Now that we're recovering well from my W's EA's and PA, we've dug a little deeper into that. At first, she gave me a variation on the "it just happened" line. Once she determined she is a sex/love addict and we both read up on the cycle of sex/love addiction, she was better able to verbalize the "it just happened" POV. In her case, she was chasing the "high" of new relationships...of the secrecy. She also got a rush from getting someone's attention, teasing them, then pushing them away before crossing the line to PA...she enjoyed seeing what she could get away with. In the case of her PA partner, she met someone with similar behaviors and, basically got into a game of chicken with him...she'd push, he'd push back, the inappropriate conversations escalated and she finally crossed that line. Which is when her whole house of cards came tumbling down.

She didn't offer that expansion of the idea as an excuse, but as a way of better describing getting swept up in the "high" and not thinking about consequences as "just happening."
_Posted via Mobile Device_


----------



## Jellybeans (Mar 8, 2011)

An affair "never just happens." And an affair is not a "mistake." 

Anyone having or who's had an affair still using those lines hasn't owned what they are doing/have done yet.


----------



## CH (May 18, 2010)

At this point I'm wondering if it's just a troll post to get everyone riled up for someones sick, perverted enjoyment. But I've already said what I needed to say early on in this post.


----------



## sigma1299 (May 26, 2011)

Where O where did the OP go???? Maybe she ran off with John???? :scratchhead:


----------



## HurtinginTN (Feb 22, 2011)

sigma1299 said:


> Maybe she ran off with John???? :scratchhead:


lol. Maybe it was John. Or maybe John was the married man she was hooking up with. I don't remember his story.


----------



## Soccerfan73 (Jul 30, 2011)

AppleDucklings said:


> yes, this is why I personally believe affairs should be prosecuteable by law. Now, select states do have "Alienation of Affection" laws where the OP can be sued, but those lawsuits rarely see the inside of a court room. But, any other time a person plots and schemes against another person in a way that can be damaging to them (i.e, identitiy theft, check fraud, etc) they can be sued and prosecuted. So, why not the affairs partners? They plotted and schemed. They willingly, knowingly and intentionally planned out to harm and do ill towards an innocent person. A person ends up hurt but they can't seek out restitution for that?
> No, affairs never just happen.


:iagree:


----------



## AppleDucklings (Mar 27, 2011)

HurtinginTN said:


> lol. Maybe it was John. Or maybe John was the married man she was hooking up with. I don't remember his story.


:lol: HA!


----------



## Jellybeans (Mar 8, 2011)

You guys are a mess :rofl:


----------



## Soccerfan73 (Jul 30, 2011)

sigma1299 said:


> Where O where did the OP go???? Maybe she ran off with John???? :scratchhead:


Isn't John still in "hell" trying to pick out hotel rooms and such? :scratchhead:

But I wouldn't be shocked if these 2 world champions knew each other.


----------



## AppleDucklings (Mar 27, 2011)

Soccerfan73 said:


> Isn't John still in "hell" trying to pick out hotel rooms and such? :scratchhead:
> 
> But I wouldn't be shocked if these 2 world champions knew each other.
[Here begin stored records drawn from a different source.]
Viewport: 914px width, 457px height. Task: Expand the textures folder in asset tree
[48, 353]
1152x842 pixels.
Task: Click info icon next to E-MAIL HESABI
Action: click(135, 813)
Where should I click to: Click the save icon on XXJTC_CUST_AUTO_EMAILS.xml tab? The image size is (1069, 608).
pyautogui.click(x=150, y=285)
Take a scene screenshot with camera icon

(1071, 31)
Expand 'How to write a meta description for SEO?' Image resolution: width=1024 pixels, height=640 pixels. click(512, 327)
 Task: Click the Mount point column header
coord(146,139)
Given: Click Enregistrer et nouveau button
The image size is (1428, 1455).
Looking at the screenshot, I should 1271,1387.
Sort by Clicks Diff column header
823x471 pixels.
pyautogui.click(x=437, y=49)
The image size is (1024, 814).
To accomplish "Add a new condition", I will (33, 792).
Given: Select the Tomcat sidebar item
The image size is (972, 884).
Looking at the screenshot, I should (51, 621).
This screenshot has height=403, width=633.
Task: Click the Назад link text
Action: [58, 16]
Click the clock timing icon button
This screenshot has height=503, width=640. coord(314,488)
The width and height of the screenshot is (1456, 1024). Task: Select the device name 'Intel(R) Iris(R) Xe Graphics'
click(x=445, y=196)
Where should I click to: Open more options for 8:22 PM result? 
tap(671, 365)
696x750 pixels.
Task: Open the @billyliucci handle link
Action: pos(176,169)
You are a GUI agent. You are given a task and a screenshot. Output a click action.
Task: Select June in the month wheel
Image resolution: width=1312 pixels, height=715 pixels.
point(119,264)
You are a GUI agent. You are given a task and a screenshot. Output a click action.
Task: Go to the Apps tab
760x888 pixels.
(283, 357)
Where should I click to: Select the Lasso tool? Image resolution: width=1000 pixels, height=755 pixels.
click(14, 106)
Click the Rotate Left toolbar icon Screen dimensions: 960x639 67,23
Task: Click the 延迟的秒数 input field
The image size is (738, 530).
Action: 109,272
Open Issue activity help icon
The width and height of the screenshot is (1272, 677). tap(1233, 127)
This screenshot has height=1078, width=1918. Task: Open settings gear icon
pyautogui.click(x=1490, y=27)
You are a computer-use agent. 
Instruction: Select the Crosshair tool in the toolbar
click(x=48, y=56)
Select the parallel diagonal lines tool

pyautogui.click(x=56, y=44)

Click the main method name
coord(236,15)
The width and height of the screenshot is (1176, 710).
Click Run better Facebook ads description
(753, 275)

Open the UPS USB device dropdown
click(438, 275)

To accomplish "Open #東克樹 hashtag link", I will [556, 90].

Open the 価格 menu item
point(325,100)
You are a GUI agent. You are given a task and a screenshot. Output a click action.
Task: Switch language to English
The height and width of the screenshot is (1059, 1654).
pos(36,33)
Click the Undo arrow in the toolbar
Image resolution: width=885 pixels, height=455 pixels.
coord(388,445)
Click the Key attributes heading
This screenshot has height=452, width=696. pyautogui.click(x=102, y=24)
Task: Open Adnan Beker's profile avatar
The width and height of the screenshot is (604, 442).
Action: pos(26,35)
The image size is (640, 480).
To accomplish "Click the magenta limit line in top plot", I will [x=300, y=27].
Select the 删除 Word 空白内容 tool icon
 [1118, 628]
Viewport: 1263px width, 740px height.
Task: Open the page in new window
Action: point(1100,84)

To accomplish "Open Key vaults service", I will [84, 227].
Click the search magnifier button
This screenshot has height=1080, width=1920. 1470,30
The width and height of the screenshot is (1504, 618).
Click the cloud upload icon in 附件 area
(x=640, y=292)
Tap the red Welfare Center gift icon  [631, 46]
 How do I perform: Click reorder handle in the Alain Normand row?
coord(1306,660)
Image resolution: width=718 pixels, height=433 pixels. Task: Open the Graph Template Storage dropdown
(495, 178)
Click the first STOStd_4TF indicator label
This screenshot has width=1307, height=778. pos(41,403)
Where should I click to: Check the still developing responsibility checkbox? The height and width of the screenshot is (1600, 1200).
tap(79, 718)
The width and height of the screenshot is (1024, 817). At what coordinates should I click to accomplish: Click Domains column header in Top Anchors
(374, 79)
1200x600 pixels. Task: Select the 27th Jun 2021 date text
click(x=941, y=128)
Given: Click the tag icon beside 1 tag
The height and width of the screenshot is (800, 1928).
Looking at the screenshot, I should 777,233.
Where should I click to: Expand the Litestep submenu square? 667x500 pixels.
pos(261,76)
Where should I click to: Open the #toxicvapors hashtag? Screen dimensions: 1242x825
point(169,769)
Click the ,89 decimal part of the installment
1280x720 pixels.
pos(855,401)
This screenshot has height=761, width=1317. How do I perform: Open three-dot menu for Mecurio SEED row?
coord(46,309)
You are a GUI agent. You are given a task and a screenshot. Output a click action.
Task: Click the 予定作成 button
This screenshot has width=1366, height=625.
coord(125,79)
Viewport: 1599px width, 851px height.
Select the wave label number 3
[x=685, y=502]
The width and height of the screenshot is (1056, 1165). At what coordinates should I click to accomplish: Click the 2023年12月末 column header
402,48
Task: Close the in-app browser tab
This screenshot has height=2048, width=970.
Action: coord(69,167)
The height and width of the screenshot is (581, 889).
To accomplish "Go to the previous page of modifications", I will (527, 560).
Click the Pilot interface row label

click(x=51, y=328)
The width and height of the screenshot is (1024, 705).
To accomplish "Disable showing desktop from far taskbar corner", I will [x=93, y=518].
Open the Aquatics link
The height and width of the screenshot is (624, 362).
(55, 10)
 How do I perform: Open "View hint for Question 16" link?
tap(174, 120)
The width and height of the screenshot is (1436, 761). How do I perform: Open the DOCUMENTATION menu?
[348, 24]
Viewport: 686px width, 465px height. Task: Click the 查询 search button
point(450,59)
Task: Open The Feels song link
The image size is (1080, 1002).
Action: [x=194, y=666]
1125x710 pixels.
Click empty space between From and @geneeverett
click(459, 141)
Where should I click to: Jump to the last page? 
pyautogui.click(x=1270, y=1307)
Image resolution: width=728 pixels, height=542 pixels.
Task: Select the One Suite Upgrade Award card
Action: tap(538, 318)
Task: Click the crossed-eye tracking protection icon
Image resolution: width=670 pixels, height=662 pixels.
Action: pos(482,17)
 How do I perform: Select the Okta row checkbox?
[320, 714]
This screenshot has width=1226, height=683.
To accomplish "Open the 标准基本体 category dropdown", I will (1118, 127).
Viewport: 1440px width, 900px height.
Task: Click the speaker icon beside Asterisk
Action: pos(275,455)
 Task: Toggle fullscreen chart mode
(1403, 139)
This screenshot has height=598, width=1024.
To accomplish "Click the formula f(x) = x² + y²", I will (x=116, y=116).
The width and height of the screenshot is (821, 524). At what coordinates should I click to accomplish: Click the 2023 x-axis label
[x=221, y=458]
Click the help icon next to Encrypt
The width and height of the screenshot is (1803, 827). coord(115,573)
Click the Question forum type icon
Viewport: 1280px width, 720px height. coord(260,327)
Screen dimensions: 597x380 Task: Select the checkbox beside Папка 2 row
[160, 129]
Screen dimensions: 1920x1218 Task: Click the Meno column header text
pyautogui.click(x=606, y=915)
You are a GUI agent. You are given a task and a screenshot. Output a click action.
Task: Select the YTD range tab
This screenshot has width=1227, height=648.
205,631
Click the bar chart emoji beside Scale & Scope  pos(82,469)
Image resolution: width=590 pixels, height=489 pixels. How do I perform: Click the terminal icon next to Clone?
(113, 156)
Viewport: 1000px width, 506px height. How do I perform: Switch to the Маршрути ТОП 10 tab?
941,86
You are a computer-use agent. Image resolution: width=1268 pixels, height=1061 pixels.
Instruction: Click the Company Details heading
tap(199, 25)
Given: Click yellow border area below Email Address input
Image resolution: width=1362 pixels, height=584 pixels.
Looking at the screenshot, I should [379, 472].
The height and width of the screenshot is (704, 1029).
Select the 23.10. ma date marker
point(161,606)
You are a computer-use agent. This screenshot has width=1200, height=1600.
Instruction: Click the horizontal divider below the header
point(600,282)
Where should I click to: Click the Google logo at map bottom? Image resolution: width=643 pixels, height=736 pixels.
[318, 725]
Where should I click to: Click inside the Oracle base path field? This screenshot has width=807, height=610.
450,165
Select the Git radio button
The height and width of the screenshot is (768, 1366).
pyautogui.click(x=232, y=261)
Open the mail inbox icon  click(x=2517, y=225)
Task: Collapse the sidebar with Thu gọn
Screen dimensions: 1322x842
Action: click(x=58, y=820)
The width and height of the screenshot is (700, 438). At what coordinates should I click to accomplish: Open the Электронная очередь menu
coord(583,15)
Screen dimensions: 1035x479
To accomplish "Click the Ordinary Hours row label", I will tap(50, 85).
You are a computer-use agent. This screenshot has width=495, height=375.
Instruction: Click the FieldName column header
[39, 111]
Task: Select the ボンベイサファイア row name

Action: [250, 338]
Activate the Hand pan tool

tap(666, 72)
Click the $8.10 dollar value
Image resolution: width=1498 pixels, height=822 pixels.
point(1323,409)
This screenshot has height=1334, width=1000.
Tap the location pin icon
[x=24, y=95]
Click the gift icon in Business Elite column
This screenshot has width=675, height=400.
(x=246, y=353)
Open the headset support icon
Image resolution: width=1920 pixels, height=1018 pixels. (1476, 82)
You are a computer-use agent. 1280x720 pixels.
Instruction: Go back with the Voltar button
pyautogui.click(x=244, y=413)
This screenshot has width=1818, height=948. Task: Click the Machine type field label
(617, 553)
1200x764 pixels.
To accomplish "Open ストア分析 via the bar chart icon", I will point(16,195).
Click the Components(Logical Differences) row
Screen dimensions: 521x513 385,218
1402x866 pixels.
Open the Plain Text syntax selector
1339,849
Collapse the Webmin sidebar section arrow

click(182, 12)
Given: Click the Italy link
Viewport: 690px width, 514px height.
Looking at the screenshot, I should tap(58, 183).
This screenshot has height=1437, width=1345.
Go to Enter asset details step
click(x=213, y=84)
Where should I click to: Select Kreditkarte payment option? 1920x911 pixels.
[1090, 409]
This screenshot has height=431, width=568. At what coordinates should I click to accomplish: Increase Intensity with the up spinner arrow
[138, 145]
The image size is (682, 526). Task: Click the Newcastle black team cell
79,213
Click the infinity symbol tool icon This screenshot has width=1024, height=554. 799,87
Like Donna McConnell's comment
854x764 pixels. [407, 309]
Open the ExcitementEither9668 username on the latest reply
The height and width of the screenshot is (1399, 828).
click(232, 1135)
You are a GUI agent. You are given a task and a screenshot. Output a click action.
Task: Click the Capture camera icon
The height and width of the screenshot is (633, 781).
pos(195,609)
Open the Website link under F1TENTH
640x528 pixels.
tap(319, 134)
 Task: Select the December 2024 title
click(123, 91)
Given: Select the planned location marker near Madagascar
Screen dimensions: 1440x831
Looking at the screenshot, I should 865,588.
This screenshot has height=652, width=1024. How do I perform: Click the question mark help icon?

Oh yes, the hell the cheating spouse has to go through. Gah, we could start a whole new thread on that.

I'm mean, there's the hell of having to lie and then cover up those lies so the lies are not exposed. There's the hell of having to have a good cover story to minimize the lies in case of exposure. There's the hell of having to take the time to set up secret email accounts and secret cell phones. There's the hell of having to sneak out to be able to make out. There's the hell of having to make sure that pesky spouse doesn't suspect anything.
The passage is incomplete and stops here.